Amanda Madden received her B.S. degrees in Physics and Mathematics in 2010 from amazing SUNY Oneonta. From there, she enrolled in the graduate Physics program at the University of New Hampshire (UNH). Her studies at UNH involved the experimental, software, computational, and simulation development of an instrument to detect neutrons and gamma-rays from illicit material at a distance, funded by the Department of Defense’s Defense Threat Reduction Agency . She received her PhD in 2015 for this thesis work titled: “An Imaging Neutron and Gamma-ray Spectrometer.” From New Hampshire, Amanda moved to New Mexico for a postdoctoral appointment at historic Los Alamos National Laboratory in the Intelligence and Space Research Division. In this role, Amanda worked on many projects including fast neutron radiography, technology demonstrations for space-based x-ray detectors, and computational development for the Space-based Nuclear Detonation Detection program. In 2017 she was converted from postdoc to staff scientist, and in 2021 she migrated to a new division which focuses on aspects of global security related to nuclear weapons. In her free time, Amanda likes to run, hike, and camp in the beautiful Northern New Mexico outdoors, improve her cooking skills, and relax with her tuxedo cat Henry, blue heeler dog Raylan, and partner Glenn.

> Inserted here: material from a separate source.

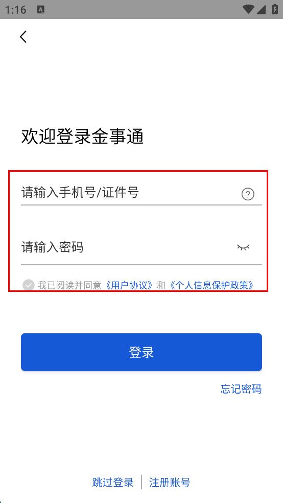
Task: Open the question mark help icon
Action: click(x=248, y=194)
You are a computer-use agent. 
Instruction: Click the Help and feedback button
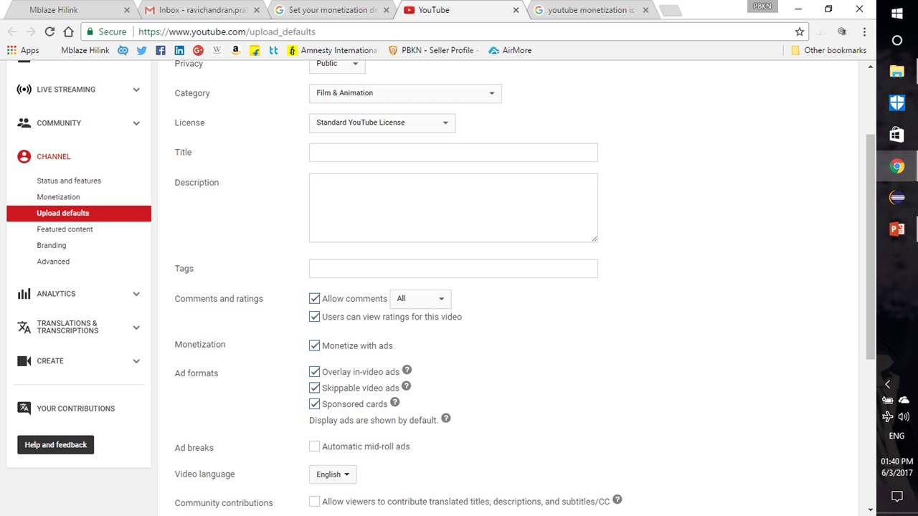click(55, 445)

Hannah will talk about her job experience after graduating with a physics and psychology degree, and her current position as a Data Analyst at Tech Target. At this position she uses tools like SQL and Python to perform data analysis and create reports with user intent data, with the final goal being to better connect tech buyers to tech sellers. She helps to facilitate this connection by writing code to recognize user activity patterns so that user intent can be recognized and responded to as quickly as possible.
Hannah graduated from RPI in 2017 with a dual degree in physics and psychology, and a minor in astronomy. She did astronomy research throughout her time as an undergraduate and enjoyed everything about it, cementing her love for astronomy and her desire to continue to follow that passion into a full time job. Soon after graduation she landed her dream job as a Data Analyst in the data archive at the Space Telescope Science Institute in Baltimore, MD. Soon after moving to Baltimore though, she realized that the concept of a dream job is flawed, and that the job wasn’t everything she’d hoped for. This realization combined with other personal reasons led her to a Data Analyst job in Boston at TechTarget, which is where she’s been for the last year and a half. I love it!